5. Legal Enforcement Can Be Difficult and Expensive

If the buyer breaks the agreement, taking legal action can be time-consuming and costly. Especially in smaller businesses or private deals, enforcing contracts can be harder than you think.

Example:
After three years, the buyer stops paying. You go to court, but the process takes two years and costs thousands in legal fees. Even if you win, collecting the money might still be difficult.

How to Prepare:
– Use a well-drafted contract reviewed by a lawyer.
– Make sure the buyer signs the agreement and keeps copies.

6. Negotiating Fair Terms

It’s important to understand the true value of your shares and ensure you’re not accepting less just because the buyer offers installment payments. It should be reminded that the law does not concern itself whether the value is fair or not. This means that the seller and buyer are bound by the price they offer, even if it is below market price or not the true value of the shares.

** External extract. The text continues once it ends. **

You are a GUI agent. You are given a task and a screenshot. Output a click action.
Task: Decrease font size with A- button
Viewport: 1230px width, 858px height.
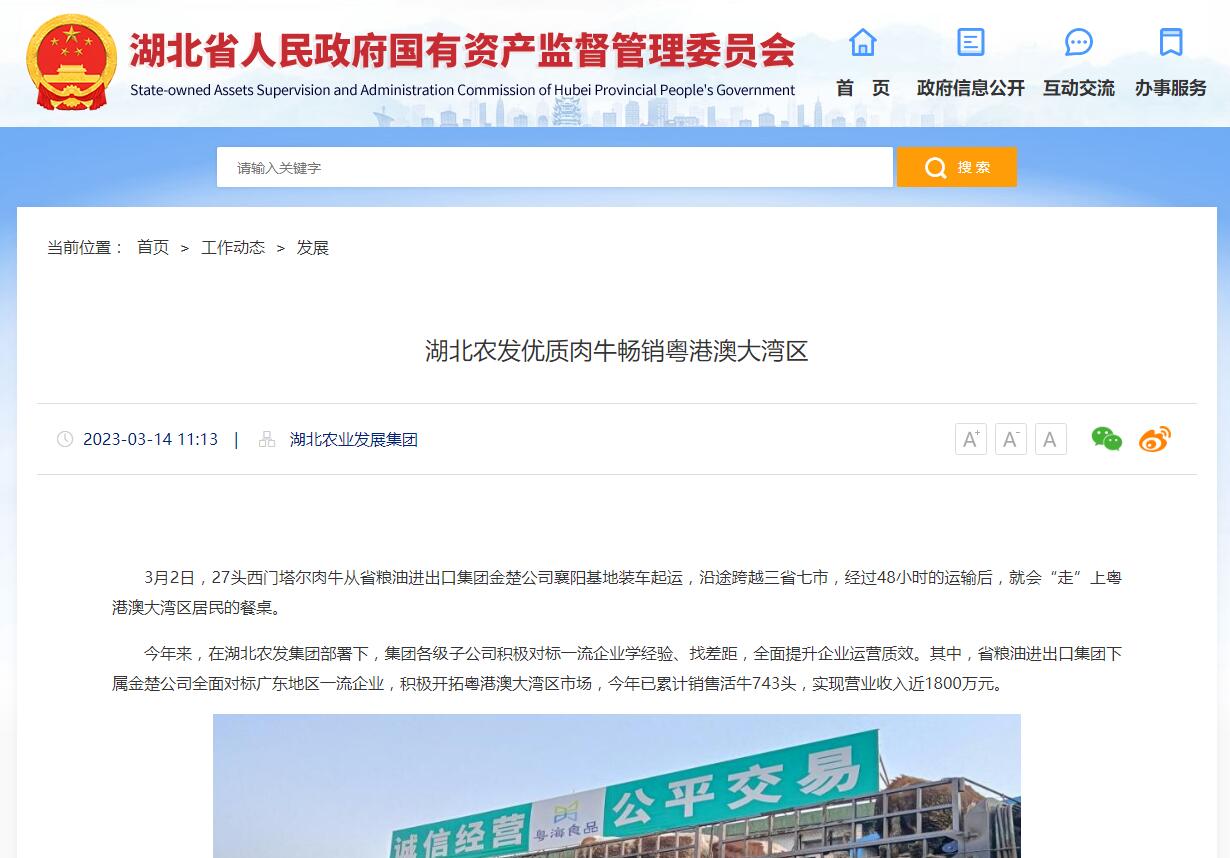click(1011, 439)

Another point to consider is that – it is advisable for you to have your own lawyers. It is not the responsibility and duty of the buyers lawyers to advice you of the risks and the terms of the agreement. The duty of the buyers lawyers is to the buyer; it is your own lawyer that will advice you on the agreement and of your risks.

Example:
You believe your shares are worth RM100,000.00. The buyer offers RM90,000.00 over five years. At first glance, it seems fair, but due to inflation and risk, the real value of RM90,000.00 paid over five years might actually be less than RM70,000.00 received today.

Things to Consider:
– Use present value calculations to compare lump sum vs. installment offers.
– Ask for interest on unpaid amounts to compensate for the delay.
– Always get an independent valuation of the company before agreeing to a price.

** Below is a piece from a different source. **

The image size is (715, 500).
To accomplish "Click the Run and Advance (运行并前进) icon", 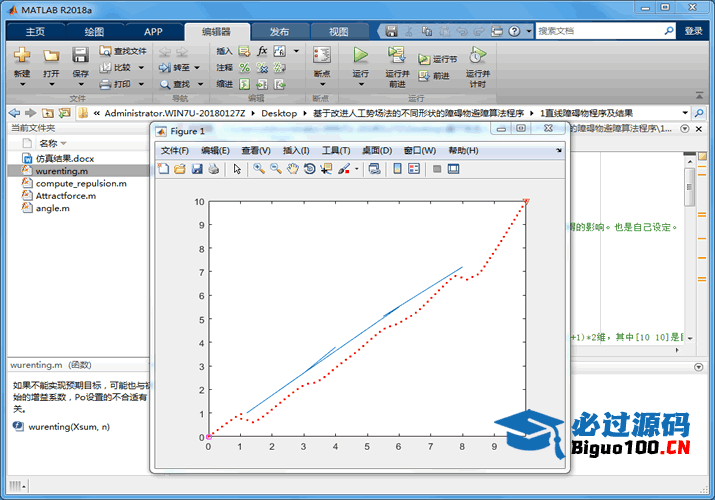I will point(397,55).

7. Communication and Relationship Management

Ongoing relationships with buyers are more complicated when payments are spread out. Misunderstandings or personal conflicts can lead to problems.

Example:
You and the buyer were friends before the deal. Over time, disagreements arise about how the business is run, and the buyer delays payments as a result.

Best Practices:
– Keep communication clear and professional.
– Set regular check-ins or reporting requirements.
– Avoid mixing personal emotions with business obligations.

Final Thoughts: Proceed with Caution and Clarity

Selling shares with progressive payments can work well if both parties are honest, capable, and committed. But it also comes with risks that you need to manage carefully.

Before signing any agreement:
– Get legal and financial advice.
– Understand the terms fully. Remember – an unfair agreement is still a valid and enforceable contract.
– Ensure the buyer is trustworthy and financially stable. You can do a due diligence or at least a simple background check and inspections of audited accounts.
– Protect yourself with solid contracts and backup plans.

By thinking ahead and planning wisely, you can protect your interests while still benefiting from a flexible selling arrangement.

 

Remember, selling shares is not just about getting a good price — it’s about getting the right kind of payment under the right conditions. Take your time, ask questions, and don’t rush into a deal just because someone is willing to buy.